プロパイロットが標準装備されるので、運転の負担を軽減し、安全性も向上

 先進技術は、e-POWERだけでなく、高速道路での長距離運転と渋滞での疲れを軽減させる日産の先進運転支援機能「プロパイロット」を全車に標準化。

 システムは、ミリ波レーダーと単眼カメラを組み合わせた高性能タイプを採用することで、より遠くの先行車の状況を検知し、スムーズな操作を可能とした。

 この他にも、衝突被害軽減ブレーキである「インテリジェント エマージェンシーブレーキ」やご発進抑制制御を行う「踏み間違い衝突防止アシスト」などの安全機能を標準搭載することで、全車がサポカーSワイドに該当する仕様となっている。
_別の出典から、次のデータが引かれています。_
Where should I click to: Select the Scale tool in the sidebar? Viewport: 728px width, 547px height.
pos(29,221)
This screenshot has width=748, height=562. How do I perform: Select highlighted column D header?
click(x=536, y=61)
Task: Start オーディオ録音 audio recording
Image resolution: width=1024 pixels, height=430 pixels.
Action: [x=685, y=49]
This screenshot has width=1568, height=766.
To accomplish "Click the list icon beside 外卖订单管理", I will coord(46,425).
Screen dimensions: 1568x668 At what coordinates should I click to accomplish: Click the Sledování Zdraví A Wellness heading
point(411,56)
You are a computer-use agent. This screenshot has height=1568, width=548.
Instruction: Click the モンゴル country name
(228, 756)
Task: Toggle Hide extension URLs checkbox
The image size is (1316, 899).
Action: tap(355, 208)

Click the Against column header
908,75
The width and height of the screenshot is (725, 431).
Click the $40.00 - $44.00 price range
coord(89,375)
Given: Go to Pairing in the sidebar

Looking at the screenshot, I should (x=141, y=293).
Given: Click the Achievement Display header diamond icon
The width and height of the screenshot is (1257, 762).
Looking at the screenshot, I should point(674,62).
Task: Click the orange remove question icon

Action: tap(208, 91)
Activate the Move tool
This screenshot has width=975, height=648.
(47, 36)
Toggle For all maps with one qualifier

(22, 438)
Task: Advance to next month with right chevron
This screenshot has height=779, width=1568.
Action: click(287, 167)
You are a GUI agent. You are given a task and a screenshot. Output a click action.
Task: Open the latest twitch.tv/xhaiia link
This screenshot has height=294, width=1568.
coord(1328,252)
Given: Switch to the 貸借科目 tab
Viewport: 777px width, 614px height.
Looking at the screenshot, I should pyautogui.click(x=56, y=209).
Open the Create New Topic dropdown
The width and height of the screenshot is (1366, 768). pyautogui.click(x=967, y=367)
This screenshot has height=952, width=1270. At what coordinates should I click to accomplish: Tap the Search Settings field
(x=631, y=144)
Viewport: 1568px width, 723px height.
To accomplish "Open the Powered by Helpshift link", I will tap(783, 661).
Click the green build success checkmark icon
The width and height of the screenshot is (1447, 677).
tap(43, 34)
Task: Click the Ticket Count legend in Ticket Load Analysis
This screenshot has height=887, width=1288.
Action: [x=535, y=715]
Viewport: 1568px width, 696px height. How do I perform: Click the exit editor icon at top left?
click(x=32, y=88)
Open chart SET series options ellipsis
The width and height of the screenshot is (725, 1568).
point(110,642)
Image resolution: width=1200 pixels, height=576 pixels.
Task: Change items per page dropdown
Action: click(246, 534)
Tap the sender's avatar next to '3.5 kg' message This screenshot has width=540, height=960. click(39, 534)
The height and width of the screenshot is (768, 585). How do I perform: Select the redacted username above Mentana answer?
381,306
 また緊急通報が可能な「SOSコール」も標準化された。プロパイロットに代表される先進機能の充実化は、日本仕様の特徴でもある。

■機能が充実するも価格は……

ダブルステッチ採用の高品質なシート

 日産でも最新のコンパクトクロスオーバーが選べるようになり、電動化技術「e-POWER」や運転支援技術「プロパイロット」などの最新機能が全車標準化されることは朗報。

 だが、一方で、エントリー価格の高さが気になるのも事実。日産広報部によれば、日産の最新技術を多くの人に体感していただくべく、思い切ったグレード構成にしたとのこと。

 そのため、小将来的には、仕様の拡大なども期待できるかもしれない。電動化と先進機能を武器にしたちょっと欲張りな小型SUVが、どれだけのファンを集められることが出来るか、注目だ。